Deuxièmement, le pourcentage de budget alloué par la France à l’éco-régime. Pour avoir un effet incitatif et rémunérer les paysan·nes à hauteur des services rendus, les montants d’aide doivent être significatifs, ce qui ne sera possible que si la France se dote d’une enveloppe suffisante.
Autre enjeu de taille : la liste de certifications qui donneront automatiquement accès à l’éco-régime. Sur ce sujet, Pour une autre PAC s’oppose fortement à l’inclusion du label HVE, qui ne saurait être mis sur le même plan que la certification en agriculture biologique. Avec ce nouvel éco-régime, le montant d’aide pour les agriculteur·rices bio pourrait même drastiquement baisser par rapport à la précédente programmation, une menace récemment mise en avant par la FNAB3.
Julien Denormandie se trompe sur la finalité de l’éco-régime
Très récemment, le ministre de l’agriculture et de l’alimentation, Julien Denormandie, déclarait, dans une intervention publique à propos des négociations en cours sur la réforme de la PAC, que le nouveau dispositif “éco-régime” revenait à prendre 25% du “salaire des agriculteurs” et de ne leur rendre que si ces derniers “mettent en place des transitions agroécologiques”. Une affirmation pour le moins hasardeuse (dans la mesure où les aides ne constituent pas à proprement parler un salaire), mais censée témoigner de l’engagement de ce gouvernement à doter l’éco-régime d’une réelle ambition, ce que rien ne prouve cependant à ce stade.

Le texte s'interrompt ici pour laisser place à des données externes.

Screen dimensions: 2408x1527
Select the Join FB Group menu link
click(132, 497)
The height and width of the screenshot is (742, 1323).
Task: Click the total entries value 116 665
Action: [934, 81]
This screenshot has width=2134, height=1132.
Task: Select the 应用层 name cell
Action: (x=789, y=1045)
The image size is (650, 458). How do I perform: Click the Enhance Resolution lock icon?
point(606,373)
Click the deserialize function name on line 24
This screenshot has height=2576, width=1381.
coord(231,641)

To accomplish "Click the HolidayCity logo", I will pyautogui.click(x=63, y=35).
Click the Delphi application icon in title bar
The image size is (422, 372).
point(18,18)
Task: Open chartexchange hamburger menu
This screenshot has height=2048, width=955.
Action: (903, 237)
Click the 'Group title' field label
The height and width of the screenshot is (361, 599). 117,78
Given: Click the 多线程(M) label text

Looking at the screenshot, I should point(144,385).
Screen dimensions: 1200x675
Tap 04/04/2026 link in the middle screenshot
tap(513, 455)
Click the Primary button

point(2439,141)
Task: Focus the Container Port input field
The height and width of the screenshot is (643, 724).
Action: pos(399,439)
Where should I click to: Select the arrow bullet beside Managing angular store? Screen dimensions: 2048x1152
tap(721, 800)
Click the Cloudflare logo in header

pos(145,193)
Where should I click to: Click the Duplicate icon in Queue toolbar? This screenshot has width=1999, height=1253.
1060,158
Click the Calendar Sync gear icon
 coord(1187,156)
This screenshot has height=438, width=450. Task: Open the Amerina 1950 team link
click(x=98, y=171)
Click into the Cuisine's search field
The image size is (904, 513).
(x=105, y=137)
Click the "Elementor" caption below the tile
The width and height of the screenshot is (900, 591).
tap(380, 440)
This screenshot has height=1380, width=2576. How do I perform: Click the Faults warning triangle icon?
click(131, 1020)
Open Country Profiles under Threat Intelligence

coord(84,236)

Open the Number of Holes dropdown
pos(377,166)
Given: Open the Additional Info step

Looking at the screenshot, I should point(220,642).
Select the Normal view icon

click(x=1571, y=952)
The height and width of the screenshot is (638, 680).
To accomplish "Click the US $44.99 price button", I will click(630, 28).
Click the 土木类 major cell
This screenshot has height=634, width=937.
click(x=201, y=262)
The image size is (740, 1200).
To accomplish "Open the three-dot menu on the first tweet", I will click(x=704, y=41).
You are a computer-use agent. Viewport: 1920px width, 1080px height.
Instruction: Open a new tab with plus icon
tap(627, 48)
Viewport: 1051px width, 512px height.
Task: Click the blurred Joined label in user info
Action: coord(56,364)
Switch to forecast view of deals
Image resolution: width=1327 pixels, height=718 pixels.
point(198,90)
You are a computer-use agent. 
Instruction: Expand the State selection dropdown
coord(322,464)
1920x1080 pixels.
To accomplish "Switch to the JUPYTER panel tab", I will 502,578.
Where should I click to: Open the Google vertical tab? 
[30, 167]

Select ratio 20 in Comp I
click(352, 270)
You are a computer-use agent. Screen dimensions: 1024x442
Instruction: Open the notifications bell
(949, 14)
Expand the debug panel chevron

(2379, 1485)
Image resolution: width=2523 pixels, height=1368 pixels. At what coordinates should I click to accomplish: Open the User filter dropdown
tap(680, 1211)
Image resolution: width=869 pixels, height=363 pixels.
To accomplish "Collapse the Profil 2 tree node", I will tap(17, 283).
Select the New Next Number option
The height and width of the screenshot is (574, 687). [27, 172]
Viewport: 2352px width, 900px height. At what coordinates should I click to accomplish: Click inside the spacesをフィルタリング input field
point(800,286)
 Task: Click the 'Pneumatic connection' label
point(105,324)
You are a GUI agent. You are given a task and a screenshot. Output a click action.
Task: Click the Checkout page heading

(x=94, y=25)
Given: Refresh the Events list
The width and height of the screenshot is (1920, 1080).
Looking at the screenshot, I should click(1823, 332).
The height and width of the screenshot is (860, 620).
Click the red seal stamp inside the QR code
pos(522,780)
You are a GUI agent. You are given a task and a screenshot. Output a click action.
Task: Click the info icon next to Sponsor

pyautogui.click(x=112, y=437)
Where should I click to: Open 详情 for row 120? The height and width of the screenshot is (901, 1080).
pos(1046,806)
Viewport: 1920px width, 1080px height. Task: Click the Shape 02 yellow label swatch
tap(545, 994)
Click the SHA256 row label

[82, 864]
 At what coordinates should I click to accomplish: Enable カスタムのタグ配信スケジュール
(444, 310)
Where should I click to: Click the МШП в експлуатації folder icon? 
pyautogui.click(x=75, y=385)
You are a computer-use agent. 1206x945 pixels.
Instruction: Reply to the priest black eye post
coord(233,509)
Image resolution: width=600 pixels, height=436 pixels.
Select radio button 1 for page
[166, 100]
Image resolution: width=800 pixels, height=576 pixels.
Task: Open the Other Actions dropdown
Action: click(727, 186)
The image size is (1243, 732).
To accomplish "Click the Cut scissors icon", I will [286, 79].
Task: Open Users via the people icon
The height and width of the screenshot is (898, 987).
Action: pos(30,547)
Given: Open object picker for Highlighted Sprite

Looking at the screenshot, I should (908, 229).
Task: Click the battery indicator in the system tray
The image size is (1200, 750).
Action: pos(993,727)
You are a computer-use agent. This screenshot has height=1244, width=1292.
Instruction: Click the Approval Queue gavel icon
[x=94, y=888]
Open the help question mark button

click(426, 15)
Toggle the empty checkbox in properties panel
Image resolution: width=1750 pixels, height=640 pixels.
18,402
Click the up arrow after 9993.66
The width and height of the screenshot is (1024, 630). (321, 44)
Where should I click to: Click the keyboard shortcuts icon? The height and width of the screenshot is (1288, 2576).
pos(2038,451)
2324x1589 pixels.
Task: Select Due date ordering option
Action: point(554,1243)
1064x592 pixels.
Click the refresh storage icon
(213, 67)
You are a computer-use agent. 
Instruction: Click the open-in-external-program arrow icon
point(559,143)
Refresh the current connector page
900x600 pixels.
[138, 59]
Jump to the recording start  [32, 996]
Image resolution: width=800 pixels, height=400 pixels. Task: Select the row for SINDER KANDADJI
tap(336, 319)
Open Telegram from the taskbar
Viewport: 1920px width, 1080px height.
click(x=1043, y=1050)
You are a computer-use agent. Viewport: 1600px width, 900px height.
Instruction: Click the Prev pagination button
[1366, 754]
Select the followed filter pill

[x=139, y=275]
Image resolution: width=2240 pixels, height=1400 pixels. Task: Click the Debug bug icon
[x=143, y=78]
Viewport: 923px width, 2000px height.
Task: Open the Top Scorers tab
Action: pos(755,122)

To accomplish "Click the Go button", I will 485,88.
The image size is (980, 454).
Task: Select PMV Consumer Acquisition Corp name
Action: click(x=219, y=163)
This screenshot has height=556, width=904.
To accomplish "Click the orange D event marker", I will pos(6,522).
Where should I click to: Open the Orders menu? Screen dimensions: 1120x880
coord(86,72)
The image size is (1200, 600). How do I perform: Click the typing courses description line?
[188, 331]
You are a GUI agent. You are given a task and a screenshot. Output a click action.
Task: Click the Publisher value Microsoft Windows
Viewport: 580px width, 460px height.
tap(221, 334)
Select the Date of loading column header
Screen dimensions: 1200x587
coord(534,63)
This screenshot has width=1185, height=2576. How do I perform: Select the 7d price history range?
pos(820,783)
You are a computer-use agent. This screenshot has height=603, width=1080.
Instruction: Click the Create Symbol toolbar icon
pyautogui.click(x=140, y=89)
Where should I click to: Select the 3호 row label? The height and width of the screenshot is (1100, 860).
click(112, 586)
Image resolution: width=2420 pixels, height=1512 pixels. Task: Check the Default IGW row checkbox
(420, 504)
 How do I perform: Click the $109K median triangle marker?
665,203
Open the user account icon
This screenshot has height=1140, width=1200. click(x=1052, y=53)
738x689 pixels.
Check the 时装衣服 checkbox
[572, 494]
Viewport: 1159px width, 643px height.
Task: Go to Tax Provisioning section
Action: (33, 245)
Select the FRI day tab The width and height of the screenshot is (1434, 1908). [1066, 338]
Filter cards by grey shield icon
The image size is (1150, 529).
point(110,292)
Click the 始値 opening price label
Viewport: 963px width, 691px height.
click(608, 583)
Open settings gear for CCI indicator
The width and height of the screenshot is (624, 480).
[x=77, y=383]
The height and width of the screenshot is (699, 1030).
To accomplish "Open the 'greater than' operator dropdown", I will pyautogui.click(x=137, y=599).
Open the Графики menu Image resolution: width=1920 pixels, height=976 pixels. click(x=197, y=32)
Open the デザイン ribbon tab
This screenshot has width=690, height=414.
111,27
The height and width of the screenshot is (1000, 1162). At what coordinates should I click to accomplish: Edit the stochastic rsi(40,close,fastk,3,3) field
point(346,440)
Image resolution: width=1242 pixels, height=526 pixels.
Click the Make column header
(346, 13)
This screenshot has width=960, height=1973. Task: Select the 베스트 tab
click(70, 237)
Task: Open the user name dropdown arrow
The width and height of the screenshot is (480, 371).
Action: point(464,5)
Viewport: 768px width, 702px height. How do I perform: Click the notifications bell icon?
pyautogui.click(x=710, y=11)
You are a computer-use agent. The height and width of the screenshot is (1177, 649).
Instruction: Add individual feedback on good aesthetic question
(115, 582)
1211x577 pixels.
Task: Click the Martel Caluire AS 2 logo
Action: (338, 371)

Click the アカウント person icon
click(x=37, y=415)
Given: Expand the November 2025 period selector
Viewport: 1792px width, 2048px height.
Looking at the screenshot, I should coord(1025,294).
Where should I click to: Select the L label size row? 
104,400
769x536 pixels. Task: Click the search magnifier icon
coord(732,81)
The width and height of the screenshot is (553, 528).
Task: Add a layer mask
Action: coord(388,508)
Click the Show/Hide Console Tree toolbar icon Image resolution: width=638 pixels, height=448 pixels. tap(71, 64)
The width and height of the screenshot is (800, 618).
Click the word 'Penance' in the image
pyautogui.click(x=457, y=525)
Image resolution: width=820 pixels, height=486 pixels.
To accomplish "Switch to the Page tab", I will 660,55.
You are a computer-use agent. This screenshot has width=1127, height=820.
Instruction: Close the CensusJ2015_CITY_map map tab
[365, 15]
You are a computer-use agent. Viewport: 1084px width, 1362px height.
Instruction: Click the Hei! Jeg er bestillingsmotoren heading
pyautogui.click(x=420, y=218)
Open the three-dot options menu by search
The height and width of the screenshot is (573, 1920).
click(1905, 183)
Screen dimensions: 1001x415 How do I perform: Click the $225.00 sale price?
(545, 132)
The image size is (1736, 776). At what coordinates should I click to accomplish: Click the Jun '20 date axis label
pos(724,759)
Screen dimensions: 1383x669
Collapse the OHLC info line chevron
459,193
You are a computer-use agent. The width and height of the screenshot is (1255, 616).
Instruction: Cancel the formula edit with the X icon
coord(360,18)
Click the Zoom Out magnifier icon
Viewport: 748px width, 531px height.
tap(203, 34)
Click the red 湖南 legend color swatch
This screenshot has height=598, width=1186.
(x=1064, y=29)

Nous prenons cependant au mot Julien Denormandie : “le diable se cache dans les détails” et c’est pourquoi la plateforme Pour une autre PAC restera vigilante et engagée tout au long des négociations pour porter la voix des paysan·nes souhaitant voir leurs efforts pour le climat et l’environnement effectivement récompensés. C’est la voie d’une PAC plus juste et plus durable.